Provided records.
....
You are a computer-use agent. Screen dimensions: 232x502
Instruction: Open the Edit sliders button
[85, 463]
....
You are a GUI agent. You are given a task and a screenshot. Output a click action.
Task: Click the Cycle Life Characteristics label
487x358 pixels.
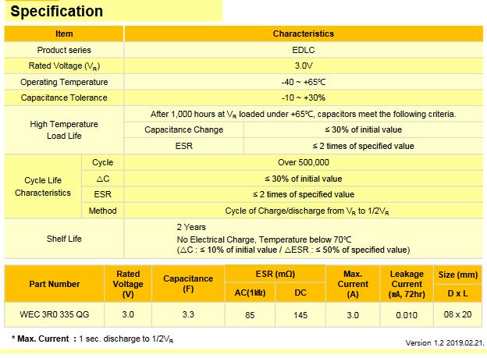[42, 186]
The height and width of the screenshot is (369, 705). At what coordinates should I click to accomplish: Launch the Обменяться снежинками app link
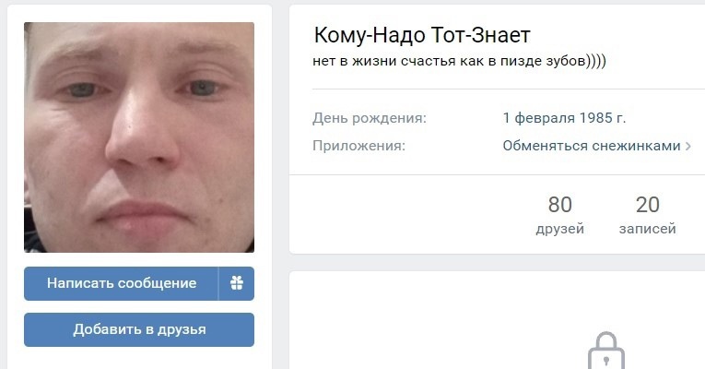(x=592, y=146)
....
Exercise aim. In which lines of the records does the word "agent" appear? Copy each of them.

Expected output.
You are a computer-use agent. Screen dimensions: 232x502
You are a GUI agent. You are given a task and a screenshot. Output a click action.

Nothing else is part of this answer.